(Stored data entries)
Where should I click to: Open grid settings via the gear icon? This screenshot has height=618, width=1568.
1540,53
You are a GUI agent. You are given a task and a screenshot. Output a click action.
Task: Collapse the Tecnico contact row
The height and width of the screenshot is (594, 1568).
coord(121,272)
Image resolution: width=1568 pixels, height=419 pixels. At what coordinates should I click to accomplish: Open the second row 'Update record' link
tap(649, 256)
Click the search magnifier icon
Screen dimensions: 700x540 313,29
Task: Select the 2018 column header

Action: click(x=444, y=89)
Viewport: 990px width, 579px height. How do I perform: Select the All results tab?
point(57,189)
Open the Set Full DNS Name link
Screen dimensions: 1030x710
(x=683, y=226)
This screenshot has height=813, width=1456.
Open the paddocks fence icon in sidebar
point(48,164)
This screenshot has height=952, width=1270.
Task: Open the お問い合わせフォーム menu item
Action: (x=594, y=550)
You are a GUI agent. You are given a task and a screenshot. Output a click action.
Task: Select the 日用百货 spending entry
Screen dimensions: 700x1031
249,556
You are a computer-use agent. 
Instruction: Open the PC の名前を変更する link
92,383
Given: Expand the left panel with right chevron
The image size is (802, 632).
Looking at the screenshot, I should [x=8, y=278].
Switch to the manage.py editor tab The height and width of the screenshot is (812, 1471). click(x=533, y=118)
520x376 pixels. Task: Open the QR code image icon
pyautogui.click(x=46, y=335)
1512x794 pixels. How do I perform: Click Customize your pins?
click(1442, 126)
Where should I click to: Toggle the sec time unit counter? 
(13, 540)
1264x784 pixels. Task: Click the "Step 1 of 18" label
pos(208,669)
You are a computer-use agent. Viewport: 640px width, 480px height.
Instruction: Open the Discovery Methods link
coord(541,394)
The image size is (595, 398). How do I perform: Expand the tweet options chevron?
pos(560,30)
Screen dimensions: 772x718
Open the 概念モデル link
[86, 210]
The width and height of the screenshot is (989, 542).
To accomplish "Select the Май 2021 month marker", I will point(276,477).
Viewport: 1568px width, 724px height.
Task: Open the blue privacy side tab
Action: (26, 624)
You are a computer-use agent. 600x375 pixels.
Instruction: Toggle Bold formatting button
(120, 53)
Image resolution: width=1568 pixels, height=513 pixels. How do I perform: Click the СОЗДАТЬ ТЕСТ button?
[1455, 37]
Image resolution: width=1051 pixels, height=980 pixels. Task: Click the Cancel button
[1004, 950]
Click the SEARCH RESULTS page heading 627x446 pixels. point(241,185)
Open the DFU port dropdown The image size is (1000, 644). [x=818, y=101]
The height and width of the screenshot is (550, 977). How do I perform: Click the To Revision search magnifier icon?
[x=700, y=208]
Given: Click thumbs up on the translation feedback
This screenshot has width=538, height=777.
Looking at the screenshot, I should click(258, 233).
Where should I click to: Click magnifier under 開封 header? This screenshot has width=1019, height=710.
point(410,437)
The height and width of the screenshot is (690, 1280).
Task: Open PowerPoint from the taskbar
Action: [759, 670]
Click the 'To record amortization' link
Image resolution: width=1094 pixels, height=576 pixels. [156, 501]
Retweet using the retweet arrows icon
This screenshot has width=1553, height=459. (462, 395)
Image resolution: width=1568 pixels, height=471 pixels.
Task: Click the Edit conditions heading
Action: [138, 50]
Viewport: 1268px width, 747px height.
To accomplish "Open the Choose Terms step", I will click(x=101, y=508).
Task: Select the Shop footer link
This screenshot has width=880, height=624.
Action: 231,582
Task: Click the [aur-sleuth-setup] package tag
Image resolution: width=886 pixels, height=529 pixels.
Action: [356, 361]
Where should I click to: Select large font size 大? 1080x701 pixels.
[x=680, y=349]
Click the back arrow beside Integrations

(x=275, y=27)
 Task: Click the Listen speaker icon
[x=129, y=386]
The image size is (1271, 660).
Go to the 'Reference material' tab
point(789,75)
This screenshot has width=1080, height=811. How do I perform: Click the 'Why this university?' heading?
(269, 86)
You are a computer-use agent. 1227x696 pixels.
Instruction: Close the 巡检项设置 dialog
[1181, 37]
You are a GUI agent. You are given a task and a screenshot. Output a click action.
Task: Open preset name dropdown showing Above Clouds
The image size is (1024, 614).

▶ Goal of the exercise:
Every record must be written out again without any change.

▶ Finished exercise:
Where should I click to: Open grid settings via the gear icon? This screenshot has height=618, width=1568.
1540,53
You are a GUI agent. You are given a task and a screenshot. Output a click action.
Task: Collapse the Tecnico contact row
The height and width of the screenshot is (594, 1568).
coord(121,272)
Image resolution: width=1568 pixels, height=419 pixels. At what coordinates should I click to accomplish: Open the second row 'Update record' link
tap(649, 256)
Click the search magnifier icon
Screen dimensions: 700x540 313,29
Task: Select the 2018 column header

Action: click(x=444, y=89)
Viewport: 990px width, 579px height. How do I perform: Select the All results tab?
point(57,189)
Open the Set Full DNS Name link
Screen dimensions: 1030x710
(x=683, y=226)
This screenshot has height=813, width=1456.
Open the paddocks fence icon in sidebar
point(48,164)
This screenshot has height=952, width=1270.
Task: Open the お問い合わせフォーム menu item
Action: (x=594, y=550)
You are a GUI agent. You are given a task and a screenshot. Output a click action.
Task: Select the 日用百货 spending entry
Screen dimensions: 700x1031
249,556
You are a computer-use agent. 
Instruction: Open the PC の名前を変更する link
92,383
Given: Expand the left panel with right chevron
The image size is (802, 632).
Looking at the screenshot, I should [x=8, y=278].
Switch to the manage.py editor tab The height and width of the screenshot is (812, 1471). click(x=533, y=118)
520x376 pixels. Task: Open the QR code image icon
pyautogui.click(x=46, y=335)
1512x794 pixels. How do I perform: Click Customize your pins?
click(1442, 126)
Where should I click to: Toggle the sec time unit counter? 
(13, 540)
1264x784 pixels. Task: Click the "Step 1 of 18" label
pos(208,669)
You are a computer-use agent. Viewport: 640px width, 480px height.
Instruction: Open the Discovery Methods link
coord(541,394)
The image size is (595, 398). How do I perform: Expand the tweet options chevron?
pos(560,30)
Screen dimensions: 772x718
Open the 概念モデル link
[86, 210]
The width and height of the screenshot is (989, 542).
To accomplish "Select the Май 2021 month marker", I will point(276,477).
Viewport: 1568px width, 724px height.
Task: Open the blue privacy side tab
Action: (26, 624)
You are a computer-use agent. 600x375 pixels.
Instruction: Toggle Bold formatting button
(120, 53)
Image resolution: width=1568 pixels, height=513 pixels. How do I perform: Click the СОЗДАТЬ ТЕСТ button?
[1455, 37]
Image resolution: width=1051 pixels, height=980 pixels. Task: Click the Cancel button
[1004, 950]
Click the SEARCH RESULTS page heading 627x446 pixels. point(241,185)
Open the DFU port dropdown The image size is (1000, 644). [x=818, y=101]
The height and width of the screenshot is (550, 977). How do I perform: Click the To Revision search magnifier icon?
[x=700, y=208]
Given: Click thumbs up on the translation feedback
This screenshot has width=538, height=777.
Looking at the screenshot, I should click(258, 233).
Where should I click to: Click magnifier under 開封 header? This screenshot has width=1019, height=710.
point(410,437)
The height and width of the screenshot is (690, 1280).
Task: Open PowerPoint from the taskbar
Action: [759, 670]
Click the 'To record amortization' link
Image resolution: width=1094 pixels, height=576 pixels. [156, 501]
Retweet using the retweet arrows icon
This screenshot has width=1553, height=459. (462, 395)
Image resolution: width=1568 pixels, height=471 pixels.
Task: Click the Edit conditions heading
Action: [138, 50]
Viewport: 1268px width, 747px height.
To accomplish "Open the Choose Terms step", I will click(x=101, y=508).
Task: Select the Shop footer link
This screenshot has width=880, height=624.
Action: 231,582
Task: Click the [aur-sleuth-setup] package tag
Image resolution: width=886 pixels, height=529 pixels.
Action: [356, 361]
Where should I click to: Select large font size 大? 1080x701 pixels.
[x=680, y=349]
Click the back arrow beside Integrations

(x=275, y=27)
 Task: Click the Listen speaker icon
[x=129, y=386]
The image size is (1271, 660).
Go to the 'Reference material' tab
point(789,75)
This screenshot has width=1080, height=811. How do I perform: Click the 'Why this university?' heading?
(269, 86)
You are a computer-use agent. 1227x696 pixels.
Instruction: Close the 巡检项设置 dialog
[1181, 37]
You are a GUI agent. You are given a task and a screenshot. Output a click action.
Task: Open preset name dropdown showing Above Clouds
The image size is (1024, 614).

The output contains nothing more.